This historical novel depicts a lifelong friendship between two 13-year-old girls who meet in 1855. Susannah is a white orphan uprooted from Vermont to her coldhearted uncle’s Virginia farm; Bethlehem is a slave there. Each miserable for her own reasons, they escape together and flee north. Their perilous journey is described in flashbacks as they take turns narrating it 41 years later in Toronto, where Bethlehem is dying of tuberculosis. Susannah has come from New York at her old friend’s request, and she has brought her granddaughter, Mary.
At Bethlehem’s shabby rooming house, they meet Free, a homeless black girl whom Bethlehem has taken in and who now takes care of her. Mary and Free take turns writing down the stories the older women tell.
Mary is surprised to learn that her grandmother is capable of passionate conviction and decisive action. Visionary even as a young girl, Bethlehem now faces death with spirit, dignity and pride.
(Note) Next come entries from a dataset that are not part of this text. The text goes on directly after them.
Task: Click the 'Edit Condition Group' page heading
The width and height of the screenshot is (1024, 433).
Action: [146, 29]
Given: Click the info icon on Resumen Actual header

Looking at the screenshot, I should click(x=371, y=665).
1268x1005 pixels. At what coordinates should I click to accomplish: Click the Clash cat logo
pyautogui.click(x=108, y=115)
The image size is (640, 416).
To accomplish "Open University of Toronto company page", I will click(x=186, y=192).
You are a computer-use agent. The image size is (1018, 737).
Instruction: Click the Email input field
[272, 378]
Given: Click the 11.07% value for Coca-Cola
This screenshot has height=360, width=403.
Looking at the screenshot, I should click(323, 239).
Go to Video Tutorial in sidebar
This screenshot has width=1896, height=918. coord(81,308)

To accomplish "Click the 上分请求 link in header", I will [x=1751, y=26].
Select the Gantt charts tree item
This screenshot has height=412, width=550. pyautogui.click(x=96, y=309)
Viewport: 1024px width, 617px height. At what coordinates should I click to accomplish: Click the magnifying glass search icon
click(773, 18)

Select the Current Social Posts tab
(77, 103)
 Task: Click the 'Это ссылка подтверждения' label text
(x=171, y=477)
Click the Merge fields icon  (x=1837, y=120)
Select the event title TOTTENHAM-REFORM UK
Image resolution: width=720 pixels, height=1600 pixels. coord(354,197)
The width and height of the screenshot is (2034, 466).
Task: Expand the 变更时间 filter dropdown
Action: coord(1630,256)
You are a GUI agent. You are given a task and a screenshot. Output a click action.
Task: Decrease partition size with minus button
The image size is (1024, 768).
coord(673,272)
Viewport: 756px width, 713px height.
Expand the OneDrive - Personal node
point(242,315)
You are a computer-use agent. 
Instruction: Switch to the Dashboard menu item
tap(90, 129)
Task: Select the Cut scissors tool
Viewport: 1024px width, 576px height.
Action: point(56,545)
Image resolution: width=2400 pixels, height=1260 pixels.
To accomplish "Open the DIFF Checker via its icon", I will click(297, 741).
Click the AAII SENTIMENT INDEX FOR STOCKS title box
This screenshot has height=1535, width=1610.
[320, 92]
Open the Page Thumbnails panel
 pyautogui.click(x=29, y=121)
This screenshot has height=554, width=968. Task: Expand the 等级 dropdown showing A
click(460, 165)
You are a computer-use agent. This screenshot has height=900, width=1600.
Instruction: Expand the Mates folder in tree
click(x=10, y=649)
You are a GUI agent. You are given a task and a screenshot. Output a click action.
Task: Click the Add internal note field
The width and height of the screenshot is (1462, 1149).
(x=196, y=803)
This tale is not saccharine or oversimplified. There is much respect and humorous camaraderie between Susannah and Bethlehem—both as girls and as grown women—but there also are subtle barriers of reserve, guilt and resentment. Mary finds Free difficult to befriend and is mortified to discover prejudice within herself—and is too ashamed to tell her grandmother the truth.
Full not only of adventure and history but also of moral and psychological complexity, this book is an excellent, absorbing read for ’tween girls.